Tampaknya tidak. Firda ini sebenarnya nggak jelas apa perannya. Jagain jodoh orang aja, mungkin.
Sesak itu menuntut air matanya jatuh. Meluapkan rasa sedih bercampur kecewa setelah sesaat mendengat pernyataan aneh dari Willi.
Ketika Firda melewati Diva dan Okta, meraka hanya bisa terganga bingung. Tiba-tiba saja wajahnya begitu mendung.
Firda bergegas masuk ke dalam mobil diikuti oleh kedua sahabatnya. Ini adalah pilihan terbaik daripada harus terus bersikap bodoh seolah ia berjuang sendiri. Meski benar begitu adanya. Setidaknya Firda tahu dia bukanlah manusia tanpa pikiran. Masih ada jalan untuk mengakhiri rasa sakit ini.
"Fir, kenapa?
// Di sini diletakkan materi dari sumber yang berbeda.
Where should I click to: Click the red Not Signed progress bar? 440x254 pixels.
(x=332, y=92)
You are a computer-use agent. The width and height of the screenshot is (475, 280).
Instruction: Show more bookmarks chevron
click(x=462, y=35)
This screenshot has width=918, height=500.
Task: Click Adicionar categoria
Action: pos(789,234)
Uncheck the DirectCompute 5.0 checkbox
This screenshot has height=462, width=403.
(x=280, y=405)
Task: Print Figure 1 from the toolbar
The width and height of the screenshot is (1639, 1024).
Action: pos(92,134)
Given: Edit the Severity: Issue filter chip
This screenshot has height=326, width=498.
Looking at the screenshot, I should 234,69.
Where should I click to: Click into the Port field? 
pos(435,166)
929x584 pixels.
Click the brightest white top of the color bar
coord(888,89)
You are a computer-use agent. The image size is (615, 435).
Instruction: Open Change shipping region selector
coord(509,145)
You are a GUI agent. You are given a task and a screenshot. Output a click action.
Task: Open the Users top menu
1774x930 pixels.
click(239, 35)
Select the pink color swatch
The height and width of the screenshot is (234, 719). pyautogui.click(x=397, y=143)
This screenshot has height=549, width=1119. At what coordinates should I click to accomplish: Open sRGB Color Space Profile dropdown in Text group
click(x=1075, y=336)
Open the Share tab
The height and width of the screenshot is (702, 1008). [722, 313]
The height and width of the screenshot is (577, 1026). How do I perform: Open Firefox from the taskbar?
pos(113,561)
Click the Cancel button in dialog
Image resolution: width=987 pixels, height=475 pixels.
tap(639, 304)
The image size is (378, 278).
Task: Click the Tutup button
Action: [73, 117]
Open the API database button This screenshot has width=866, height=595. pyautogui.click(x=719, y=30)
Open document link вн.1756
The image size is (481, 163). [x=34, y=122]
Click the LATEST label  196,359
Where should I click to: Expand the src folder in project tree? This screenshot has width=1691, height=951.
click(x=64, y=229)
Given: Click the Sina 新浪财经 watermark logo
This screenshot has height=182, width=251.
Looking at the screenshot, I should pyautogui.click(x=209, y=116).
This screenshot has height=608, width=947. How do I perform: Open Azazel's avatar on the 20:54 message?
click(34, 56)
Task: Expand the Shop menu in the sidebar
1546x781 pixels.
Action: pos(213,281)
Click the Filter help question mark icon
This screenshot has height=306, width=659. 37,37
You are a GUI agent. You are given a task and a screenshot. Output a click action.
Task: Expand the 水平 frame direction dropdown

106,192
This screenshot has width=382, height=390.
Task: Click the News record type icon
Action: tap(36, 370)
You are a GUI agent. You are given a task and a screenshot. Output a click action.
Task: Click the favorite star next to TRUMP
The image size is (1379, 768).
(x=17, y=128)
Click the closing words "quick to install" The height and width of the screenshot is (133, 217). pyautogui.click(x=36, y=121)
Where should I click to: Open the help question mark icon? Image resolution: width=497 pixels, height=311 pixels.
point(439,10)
Kayaknya tadi baik-baik aja." Okta yang duduk di kursi belakang penasaran. Ia mencondongkan tubuhnya untuk menyibak rambut Firda yang kini menutupi sebagian wajahnya karena ia menangis tertunduk di balik kemudi.
"Bukan gara-gara prank gue, kan?" Diva gusar. Takut jika ulahnya tadi adalah penyebab sedihnya Firda.
Firda menurunkan kedua tangan yang sedari tadi menutupi wajah bersimbah air mata. Lalu saat Firda menatap ke depan, di sana lah Willi berada. Berdiri tidak terlalu jauh dari mobilnya, memandang Firda dengan tatapan selalu sulit diartikan.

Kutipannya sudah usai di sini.